Prompt => Please retype the data that follows, starting at the line containing "Screen dimensions: 868x456" and stopping after the last line.

Stored items
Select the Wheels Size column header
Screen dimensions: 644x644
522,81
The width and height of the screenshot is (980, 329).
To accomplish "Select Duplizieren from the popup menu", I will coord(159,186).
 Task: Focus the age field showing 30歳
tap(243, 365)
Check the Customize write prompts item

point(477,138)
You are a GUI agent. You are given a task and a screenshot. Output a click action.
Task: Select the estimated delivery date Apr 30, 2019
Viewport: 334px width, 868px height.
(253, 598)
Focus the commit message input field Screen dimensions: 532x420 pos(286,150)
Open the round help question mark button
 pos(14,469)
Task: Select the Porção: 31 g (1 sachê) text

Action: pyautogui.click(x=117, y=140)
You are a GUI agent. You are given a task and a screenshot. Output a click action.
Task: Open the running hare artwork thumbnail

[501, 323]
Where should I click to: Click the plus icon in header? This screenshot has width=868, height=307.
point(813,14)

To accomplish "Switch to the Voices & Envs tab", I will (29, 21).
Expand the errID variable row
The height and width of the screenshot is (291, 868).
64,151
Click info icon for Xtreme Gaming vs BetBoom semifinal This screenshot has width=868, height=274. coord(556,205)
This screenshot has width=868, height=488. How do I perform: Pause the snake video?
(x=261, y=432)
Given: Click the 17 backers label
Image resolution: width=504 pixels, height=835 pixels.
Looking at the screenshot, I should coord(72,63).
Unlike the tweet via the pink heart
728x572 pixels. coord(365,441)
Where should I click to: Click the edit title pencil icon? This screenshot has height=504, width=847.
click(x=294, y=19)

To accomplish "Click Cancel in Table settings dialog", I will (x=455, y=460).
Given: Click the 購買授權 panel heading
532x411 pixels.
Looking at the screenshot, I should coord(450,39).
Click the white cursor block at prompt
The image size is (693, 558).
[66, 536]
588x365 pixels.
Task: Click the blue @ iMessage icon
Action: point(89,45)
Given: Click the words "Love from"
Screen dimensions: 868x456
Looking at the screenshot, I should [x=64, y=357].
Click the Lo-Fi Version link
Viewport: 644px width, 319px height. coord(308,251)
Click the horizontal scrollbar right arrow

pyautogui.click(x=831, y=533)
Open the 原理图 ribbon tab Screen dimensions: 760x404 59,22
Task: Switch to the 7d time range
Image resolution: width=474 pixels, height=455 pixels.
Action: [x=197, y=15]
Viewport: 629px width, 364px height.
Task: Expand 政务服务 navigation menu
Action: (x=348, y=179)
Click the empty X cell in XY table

Task output =>
Screen dimensions: 868x456
Looking at the screenshot, I should [x=64, y=357].
Click the Lo-Fi Version link
Viewport: 644px width, 319px height. coord(308,251)
Click the horizontal scrollbar right arrow

pyautogui.click(x=831, y=533)
Open the 原理图 ribbon tab Screen dimensions: 760x404 59,22
Task: Switch to the 7d time range
Image resolution: width=474 pixels, height=455 pixels.
Action: [x=197, y=15]
Viewport: 629px width, 364px height.
Task: Expand 政务服务 navigation menu
Action: (x=348, y=179)
Click the empty X cell in XY table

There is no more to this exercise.